Contaminated land can deprive local communities of a healthy environment and cause wider environmental damage. Northern Ireland's historic and present day activities have many impacts and pressures on the land. It is therefore crucial that all unacceptable risks are identified and that the remediation of such land enables it to be 'suitable for use'.

Contaminated Land Regime

The Contaminated Land Regime, which is set out in Part III of the Waste and Contaminated Land (Northern Ireland) Order 1997, has been enacted but is not yet in force. This regime is very similar to that provided in Part IIA of the Environmental Protection Act 1990 in England and Scotland since 2000 and in Wales since 2001.

In 2019 the Department produced a report assessing the risks of not having a Contaminated Land Regime in force in Northern Ireland. A qualitative methodology was used in this assessment based on a number of site scenarios for managing land affected by contamination. A timetable for implementation of the regime in Northern Ireland has not been agreed and further updates will follow in due course.

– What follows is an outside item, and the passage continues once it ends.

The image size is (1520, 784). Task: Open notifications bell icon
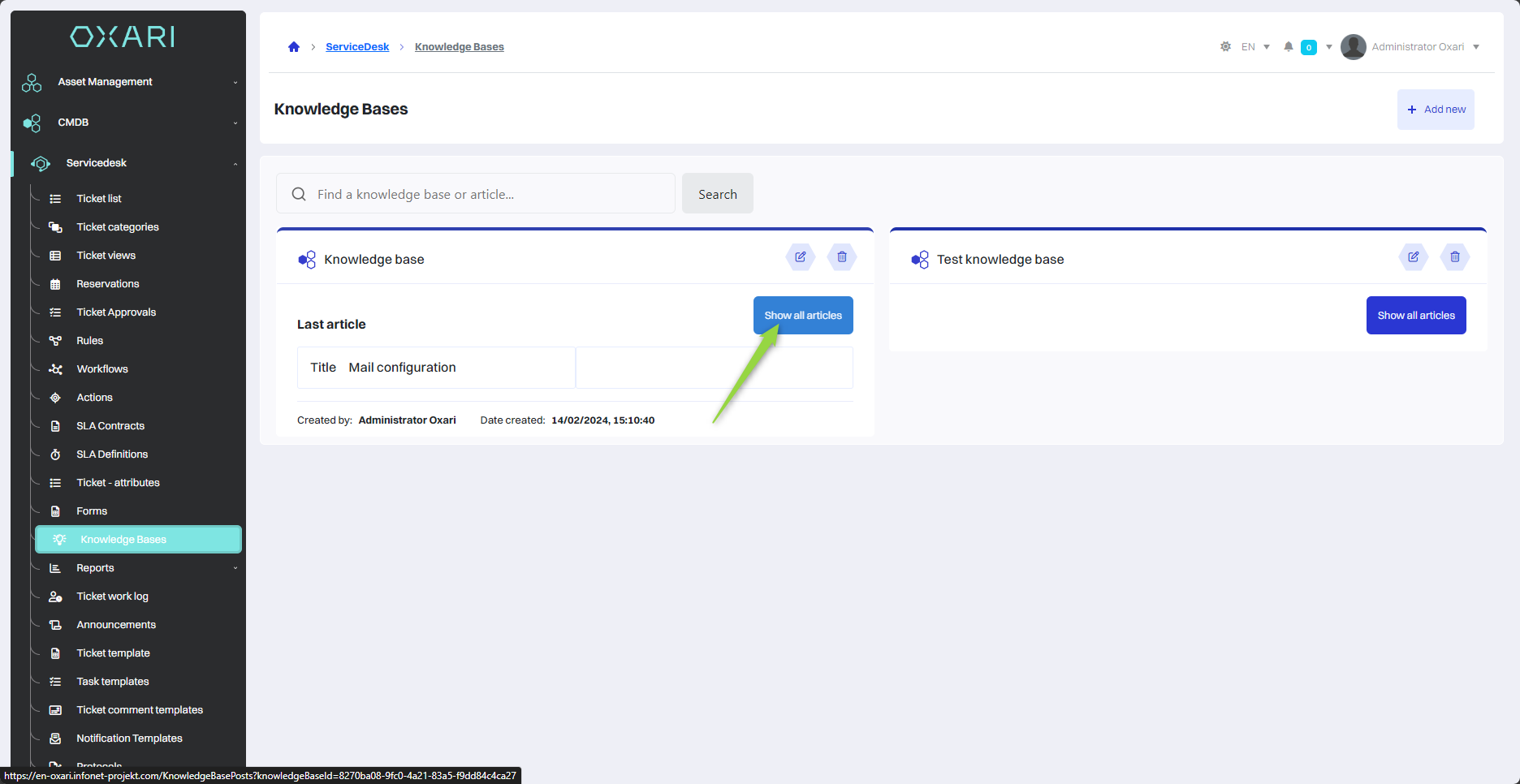pyautogui.click(x=1288, y=47)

This regime supports the 'polluter pays' principle and provides a legal framework for dealing with historic contamination. It is fully retrospective in action. It aims to provide a system for the identification and remediation of land where contamination is causing unacceptable risks to human health, the natural environment and/or property. The Local Councils will be the primary regulators for this regime with the Department of Agriculture, Environment and Rural Affairs (DAERA) having defined regulatory roles and responsibilities. The initial activity once the regime is in force, will focus on the preparation of site inspection strategies which are to be completed within 12 months of the regime being in place.

Underpinning this legislative regime is the technical framework in assessing and managing risks from contaminated land, namely, the Land Contamination: Risk Management (LCRM). This process involves identifying, making decisions on, and taking appropriate action to deal with, land contamination in a way that is consistent with government policies and legislation within the United Kingdom.

Guidance

The Northern Ireland Environment Agency (NIEA) seeks to promote good practice in assessing and managing the risks due to land contamination and recommend application of  the UK framework as laid out in the Land Contamination : Risk Management (LCRM). The LCRM guidance is equally applicable to the development of land affected by contamination, via the planning process, via voluntary remediation actions or any measures undertaken under the forthcoming contaminated land regime.

The CLR11 guidance is equally applicable to the development of land affected by contamination, via the planning process, via voluntary remediation actions or any measures undertaken under the forthcoming contaminated land regime.

A small selection of other guidance is available to download from this site, for full details and background visit the Environment Agency webpages or the DEFRA website.

DOE Industry Profiles

The DOE Industry profiles provide developers, local authorities and others interested in contaminated land, with information on the process, materials and wastes associated with individual industries. They also provide information on the likely presence of contamination, the effect of mobility of contaminants and guidance on potential contaminants. They are not definitive studies but they introduce some of the technical considerations that need to be borne in mind at the start of an investigation. Copies can be viewed from the CL:AIRE website.